Les Français semblent partagés sur ces grèves - 44% d’entre eux les trouvent justifiées - 62% d’entre eux souhaitent que la réforme soit menée à bien, selon un sondage IFOP.

France: nouvelle grève à la SNCF, l'État veut aller «au bout»

PARIS - Les cheminots français étaient de nouveau en grève dimanche contre la réforme de la SNCF et se disent prêts à durcir le mouvement pour faire plier le gouvernement, qui affiche lui aussi sa détermination.

Malgré les nombreux trains restés à quai, «tout le monde doit savoir notre détermination à aller au bout», a répété le premier ministre Édouard Philippe dans Le Parisien de dimanche, à propos de cette réforme phare du programme d’Emmanuel Macron, soutenue par une courte majorité de Français.

Les grandes lignes du projet (ouverture à la concurrence, réorganisation de l’entreprise et fin d’un statut privilégié pour les nouveaux embauchés) ne sont «pas négociables», a-t-il martelé, tout en soulignant être «ouvert aux discussions sur les modalités».

«Tout le monde peut le comprendre, dans une entreprise qui perd de l’argent, l’avenir des salariés ne peut pas être garanti», a renchéri dans le Journal du dimanche le ministre de la Transition écologique Nicolas Hulot, en rappelant l’énorme dette de 46 milliards d’euros accumulée par le groupe.

De leur côté, les syndicats restent vent debout, qualifiant de «mascarade» la concertation engagée. Dénonçant une volonté de «détruire le service public», les cheminots ont engagé depuis début avril une grève marathon par épisodes de deux jours sur cinq. Cette deuxième séquence de débrayage doit s’achever mardi matin.

«Il n’y a pas eu de négociation» véritable, a déploré Laurent Brun, du syndicat CGT Cheminots, à l’issue d’un nouveau round de discussions avec le gouvernement vendredi. La grève pourrait «aller au-delà du mois de juin» si le gouvernement persiste dans cette direction, a-t-il averti.

Le mouvement était un peu moins suivi ce dimanche, avec 35% de grévistes contre 48% lors des deux journées précédentes. Les perturbations n’en sont pas moins restées fortes en ce week-end de départ en vacances, avec seulement un train sur cinq sur les grandes lignes et un sur trois au sein des régions.
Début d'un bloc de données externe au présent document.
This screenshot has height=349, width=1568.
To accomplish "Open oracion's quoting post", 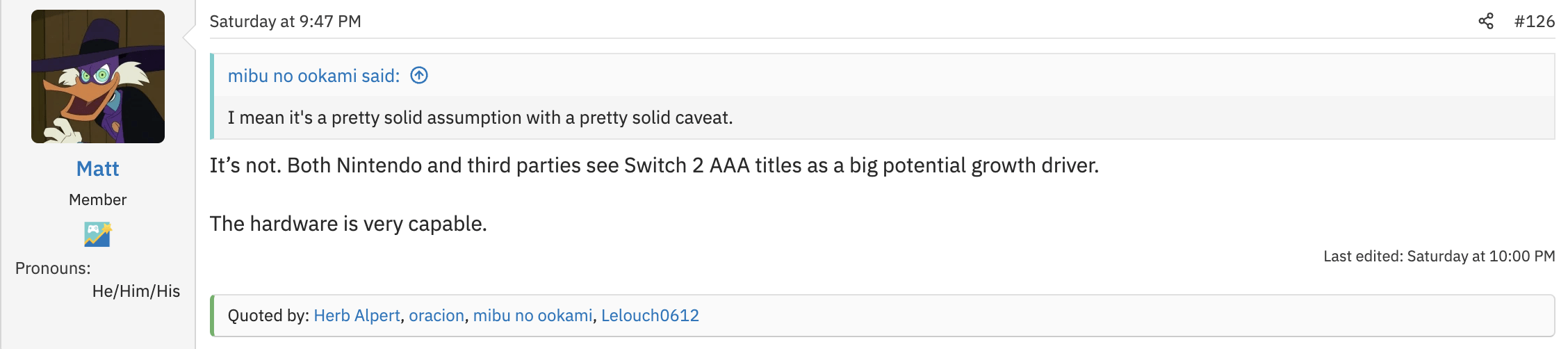I will (x=436, y=316).
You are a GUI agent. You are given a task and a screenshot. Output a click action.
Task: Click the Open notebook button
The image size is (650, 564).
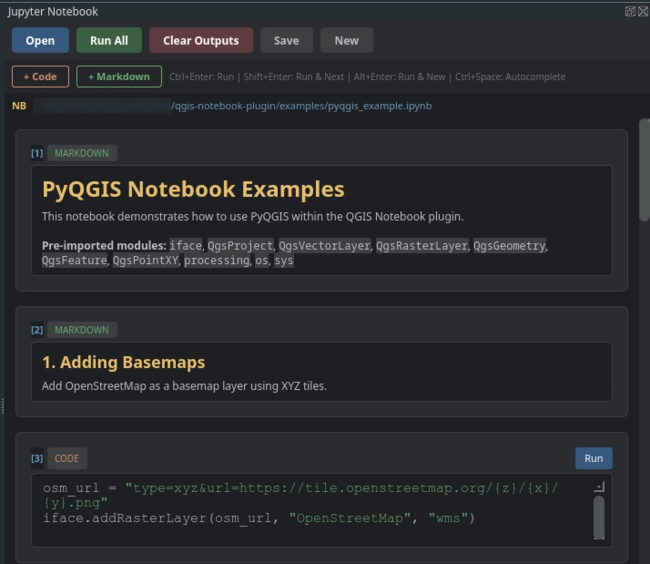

Les Français semblent partagés sur ces grèves - 44% d’entre eux les trouvent justifiées - 62% d’entre eux souhaitent que la réforme soit menée à bien, selon un sondage IFOP.

De quoi conforter le président Emmanuel Macron qui a décidé de s’exprimer sur le climat social tendu dans le pays jeudi, lors d’un entretien d’une heure dans le journal de la mi-journée sur la chaîne TF1.